When the pandemic hit, Simon used her time on parental leave to reflect and realign. How could she drive impact while playing to her passions? The seismic shifts in how and where people worked sparked her interest in the broader realm of the future of work. It was then that an old connection came calling – Jamie Hodari, the founder of premium flexible office provider Industrious, enlisted Simon’s operational steadiness to provide leadership stability after COVID-induced executive turnover.

It was hardly a straight line to her current post. But Simon believes the winding path provided pivotal learning. For one, migrating from functional leadership in areas where she excelled to general oversight requiring trust in experts expanded Simon’s approach. “How do I become a leader who can command a team where I’m not the expert?” she asks.
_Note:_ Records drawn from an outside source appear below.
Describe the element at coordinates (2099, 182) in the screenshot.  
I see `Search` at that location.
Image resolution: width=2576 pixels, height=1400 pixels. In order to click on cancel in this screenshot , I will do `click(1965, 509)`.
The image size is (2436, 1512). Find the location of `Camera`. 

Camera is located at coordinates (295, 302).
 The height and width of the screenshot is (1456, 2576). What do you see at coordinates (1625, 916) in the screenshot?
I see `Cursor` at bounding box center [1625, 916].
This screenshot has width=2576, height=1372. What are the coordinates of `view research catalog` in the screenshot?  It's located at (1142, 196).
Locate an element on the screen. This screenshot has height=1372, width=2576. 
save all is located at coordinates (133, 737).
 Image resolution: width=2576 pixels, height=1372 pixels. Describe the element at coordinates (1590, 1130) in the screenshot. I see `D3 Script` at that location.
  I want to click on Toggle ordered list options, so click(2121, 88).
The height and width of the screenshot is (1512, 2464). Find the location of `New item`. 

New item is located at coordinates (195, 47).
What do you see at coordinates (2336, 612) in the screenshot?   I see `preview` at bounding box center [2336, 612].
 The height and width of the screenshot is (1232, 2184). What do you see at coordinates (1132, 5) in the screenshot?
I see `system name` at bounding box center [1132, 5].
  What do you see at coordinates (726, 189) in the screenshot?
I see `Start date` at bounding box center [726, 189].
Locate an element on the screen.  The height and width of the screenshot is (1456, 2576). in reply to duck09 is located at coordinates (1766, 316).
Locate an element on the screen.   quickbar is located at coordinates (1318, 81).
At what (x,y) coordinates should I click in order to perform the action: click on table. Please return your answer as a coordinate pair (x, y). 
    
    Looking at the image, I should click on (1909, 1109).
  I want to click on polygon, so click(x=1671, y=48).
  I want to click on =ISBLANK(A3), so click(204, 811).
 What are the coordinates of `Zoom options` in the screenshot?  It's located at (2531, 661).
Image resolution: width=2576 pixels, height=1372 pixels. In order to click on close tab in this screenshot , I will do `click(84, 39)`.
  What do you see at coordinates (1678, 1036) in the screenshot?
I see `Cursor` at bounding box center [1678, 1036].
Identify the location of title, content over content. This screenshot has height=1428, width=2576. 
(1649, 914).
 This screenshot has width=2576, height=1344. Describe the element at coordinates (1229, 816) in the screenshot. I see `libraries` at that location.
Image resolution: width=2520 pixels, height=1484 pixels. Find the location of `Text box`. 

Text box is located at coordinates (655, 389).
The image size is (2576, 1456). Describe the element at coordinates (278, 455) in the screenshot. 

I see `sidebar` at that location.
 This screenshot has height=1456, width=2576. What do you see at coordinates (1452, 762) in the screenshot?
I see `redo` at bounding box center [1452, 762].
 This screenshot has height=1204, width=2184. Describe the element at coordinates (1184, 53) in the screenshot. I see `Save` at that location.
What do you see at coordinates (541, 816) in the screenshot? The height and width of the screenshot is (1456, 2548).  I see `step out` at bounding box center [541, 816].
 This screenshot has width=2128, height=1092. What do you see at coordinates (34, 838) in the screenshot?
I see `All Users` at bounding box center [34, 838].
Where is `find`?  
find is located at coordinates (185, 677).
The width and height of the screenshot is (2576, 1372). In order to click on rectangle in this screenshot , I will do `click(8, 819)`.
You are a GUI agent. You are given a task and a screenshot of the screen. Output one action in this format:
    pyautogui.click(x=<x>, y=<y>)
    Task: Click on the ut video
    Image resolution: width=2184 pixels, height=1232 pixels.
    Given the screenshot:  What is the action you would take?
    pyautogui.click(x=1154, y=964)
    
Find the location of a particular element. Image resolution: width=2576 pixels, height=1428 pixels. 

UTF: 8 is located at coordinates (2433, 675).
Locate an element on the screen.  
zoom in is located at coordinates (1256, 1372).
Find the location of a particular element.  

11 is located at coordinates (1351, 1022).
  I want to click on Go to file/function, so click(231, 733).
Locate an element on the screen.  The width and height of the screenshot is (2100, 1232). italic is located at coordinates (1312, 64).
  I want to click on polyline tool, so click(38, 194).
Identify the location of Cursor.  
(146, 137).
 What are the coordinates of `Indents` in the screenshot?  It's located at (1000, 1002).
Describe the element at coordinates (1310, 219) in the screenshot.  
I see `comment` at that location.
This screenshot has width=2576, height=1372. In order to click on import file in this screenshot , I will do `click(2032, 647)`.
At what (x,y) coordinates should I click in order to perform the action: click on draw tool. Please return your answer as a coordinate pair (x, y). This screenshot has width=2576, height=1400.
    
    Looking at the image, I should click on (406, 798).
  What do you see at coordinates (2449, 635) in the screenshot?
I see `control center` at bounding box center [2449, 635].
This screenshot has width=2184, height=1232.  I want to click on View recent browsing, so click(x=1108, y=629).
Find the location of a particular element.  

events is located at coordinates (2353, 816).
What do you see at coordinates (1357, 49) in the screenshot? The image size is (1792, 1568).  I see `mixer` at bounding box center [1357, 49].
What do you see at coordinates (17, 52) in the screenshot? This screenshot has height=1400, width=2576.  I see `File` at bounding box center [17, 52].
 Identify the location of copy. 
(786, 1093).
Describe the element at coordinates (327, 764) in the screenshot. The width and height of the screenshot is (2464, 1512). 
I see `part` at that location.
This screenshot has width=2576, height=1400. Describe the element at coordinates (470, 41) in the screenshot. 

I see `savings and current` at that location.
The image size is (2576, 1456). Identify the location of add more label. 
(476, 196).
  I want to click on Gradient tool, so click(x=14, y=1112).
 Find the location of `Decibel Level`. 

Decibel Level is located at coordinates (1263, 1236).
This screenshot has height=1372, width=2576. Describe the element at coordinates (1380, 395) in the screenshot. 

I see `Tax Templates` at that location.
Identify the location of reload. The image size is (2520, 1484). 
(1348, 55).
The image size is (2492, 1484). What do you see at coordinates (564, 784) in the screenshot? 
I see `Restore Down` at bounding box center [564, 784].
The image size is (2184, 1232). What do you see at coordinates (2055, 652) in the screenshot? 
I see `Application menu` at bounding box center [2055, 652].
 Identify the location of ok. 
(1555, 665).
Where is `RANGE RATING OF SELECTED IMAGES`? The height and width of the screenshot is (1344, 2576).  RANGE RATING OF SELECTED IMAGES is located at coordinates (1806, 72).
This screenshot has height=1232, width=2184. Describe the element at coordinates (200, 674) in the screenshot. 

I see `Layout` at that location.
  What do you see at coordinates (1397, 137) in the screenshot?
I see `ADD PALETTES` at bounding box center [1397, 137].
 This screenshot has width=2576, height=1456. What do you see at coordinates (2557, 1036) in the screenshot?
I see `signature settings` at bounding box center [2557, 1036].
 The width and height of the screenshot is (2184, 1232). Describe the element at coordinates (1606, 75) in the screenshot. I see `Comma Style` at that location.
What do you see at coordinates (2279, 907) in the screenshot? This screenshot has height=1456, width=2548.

She also credits her tenure at General Assembly with offering a masterclass in organizational development and culture nurturing.

Now feeling the Industrious culture is “in one of the strongest places” after rallying during contraction, the self-proclaimed non-online person offers simple advice to keep perspective: “Most of the stuff is just not that important.” Perhaps that wisdom comes from the only other pursuit she says brings her equal meaning in life – being a mom.

As Industrious continues to bounce back under Simon’s steady leadership, she’ll surely continue applying those hard-won lessons around priorities, work-life integration, and leading with compassion. While national politics may have careened off her career map, Simon seems to have found her true north in guiding organizations with purpose while making space for what matters.